H1 – Pues deja de mirarles tú también. Si tú les miras, ellos te miraran más. Al final acabaras provocando un bucle afectivo falso o les alentaras a observarnos como un rico plato.

H2 – Te juro que no los reconozco.

H1 – Yo me voy al rulo a dar diez mil vueltas para espabilarme.

H2 – ¿Te imaginas que empiezan a comer a dos carrillos?

H1 – No tienen esa habilidad. Llenan uno y si acaso pasan la bola al otro.

H2 – Ya que nos miran tanto podríamos enseñarles.

H1 – ¿Tú crees?

H2 – Así aprenderían algo nuevo para distraerse.

H1 – Pues coge comida y empecemos la lección.

H2 – Pero ten paciencia. Ya sabes que muy espabilados no son.

(Los dos comen a dos carrillos delante de sus dueños)


El monstruo (Consuelo Gómez, Óscar López y Pili Álvarez)

Miguel, sé que llevas muchos días enfadado, pero cuando termines los deberes, te voy a contar un cuento.

¡Mamá, mamá, ya he terminado!, pues siéntate a mi lado que empiezo el cuento.

Existía un mundo, en el cual vivían niños como tú y más mayores, que iban al cole, al instituto, a la universidad, y papás y mamás que trabajan, para luego disfrutar de las cosas que ese mundo ofrecía, aunque no todas fueran tan necesarias, cosas que aprendieron un día que un monstruo sin cara apareció, y las personas empezaron a ponerse malitas cuando pasaban por su lado.

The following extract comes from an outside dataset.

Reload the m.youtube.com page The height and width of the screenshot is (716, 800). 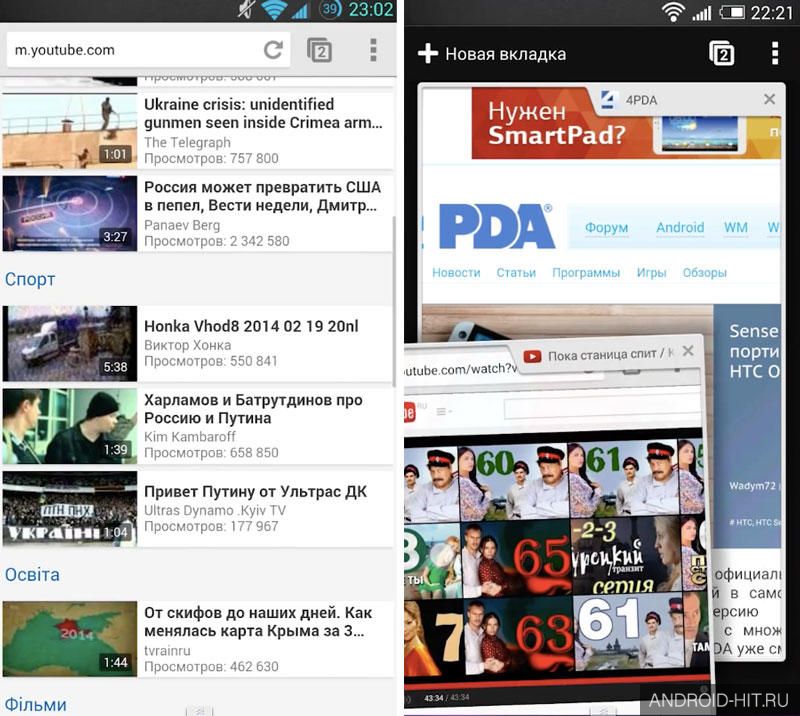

No se daban cuenta que les iban tocando continuamente, porque el monstruo se hacía invisible, y plás un enfermo, y plás, otro enfermo, porque el monstruo corría más deprisa que la gente. Un día, el jefe del mundo dijo a todos los niños pequeños, mayores, a los papás y mamás, a los abuelos, que se tenían que quedarse en su casa, para que el monstruo no les pudiera pillar. Y todos quedaron encerrados, algunos no podían… tenían que trabajar y cuidar a los enfermos, pero les tapábamos entre todos para que el monstruo no les pillara.

La gente se quedó en casa, no quería salir para que el monstruo no les viera.

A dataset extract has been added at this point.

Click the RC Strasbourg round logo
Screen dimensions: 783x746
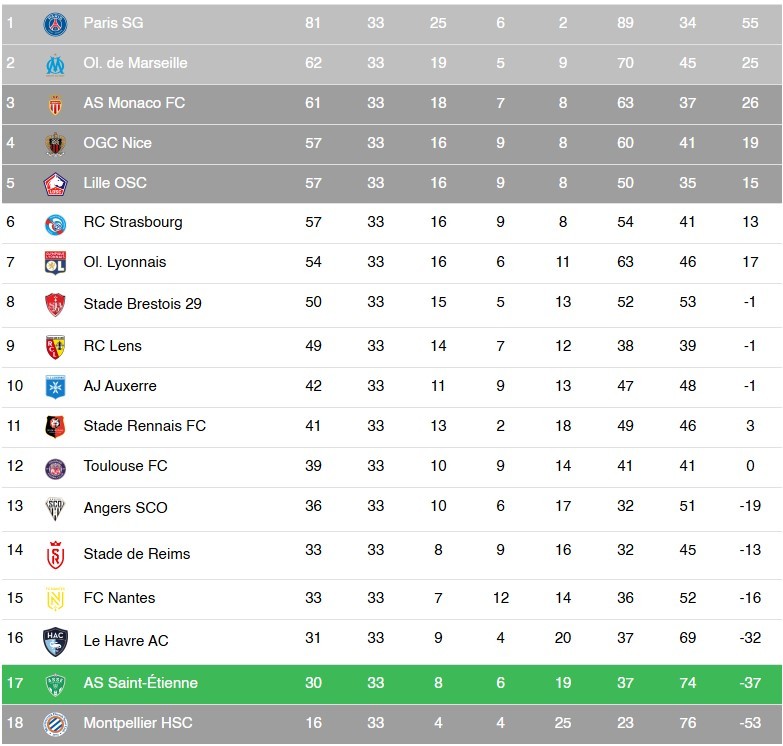55,225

Y pasaron los días y los días y todos empezaron a inventarse juegos y diversiones, porque la imaginación con tiempo, funciona mejor.

Y hacer cosas que hacía mucho tiempo que no hacían.

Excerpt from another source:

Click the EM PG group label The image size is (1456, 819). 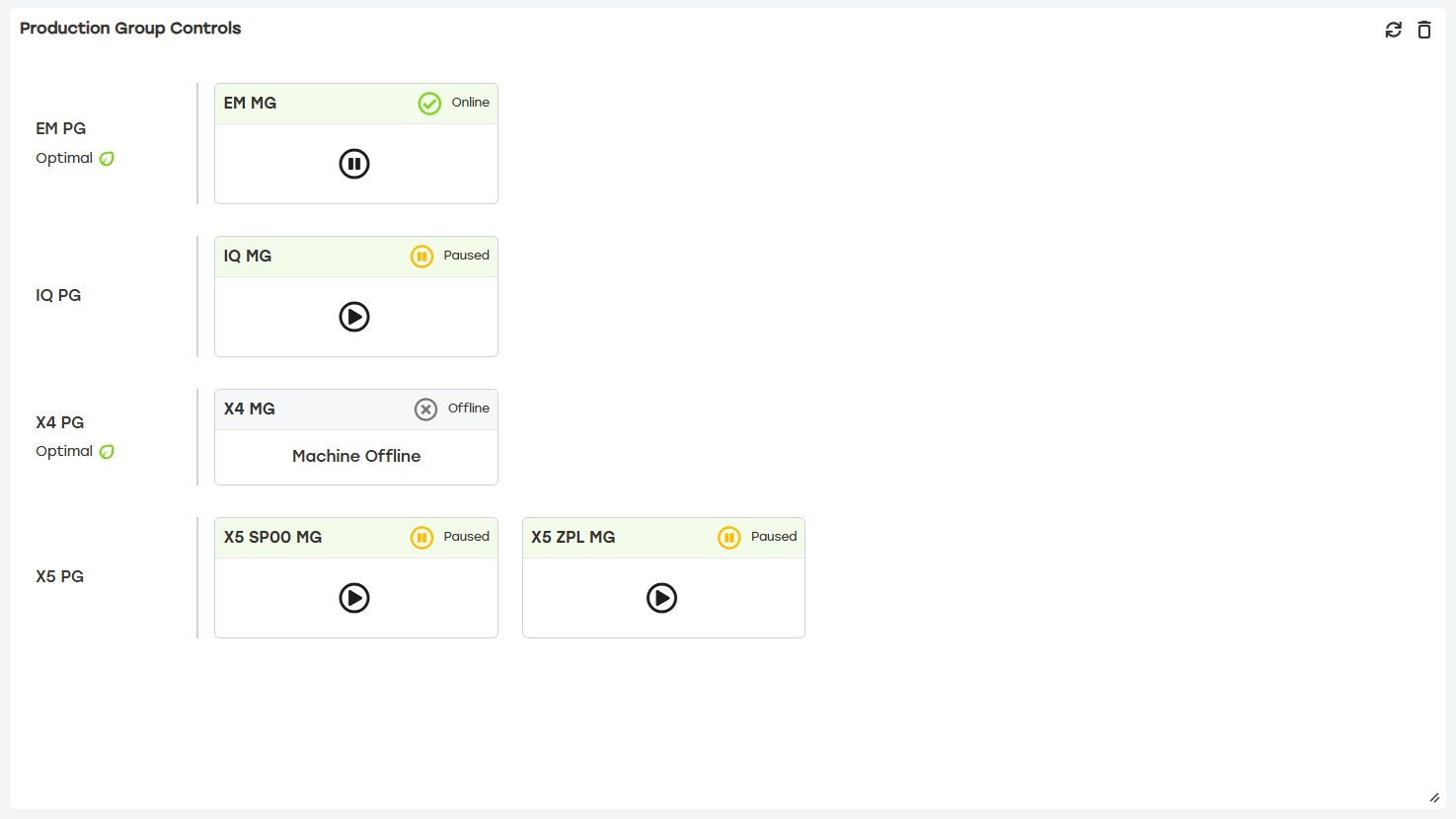60,128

Un día el monstruo se cansó de no ver a nadie, se hizo pequeñito, muy pequeñito, y desapareció, y entonces el jefe del mundo salió al balcón y dijo:

¡ El monstruo se ha ido, podéis salir de casa, podéis ir al cole, al instituto, a la universidad, al trabajo, a los cines, a los bares y restaurantes, a la playa… no le dejaron terminar, todos salieron, pero no fueron a todos estos sitios corriendo, lo primero que hicieron fue ir a dar besos y abrazos, a todos los que no habían tenido cerca, porque habían aprendido, lo importante que son las cosas que tenemos a nuestro alrededor, pero sobre todo a las personas.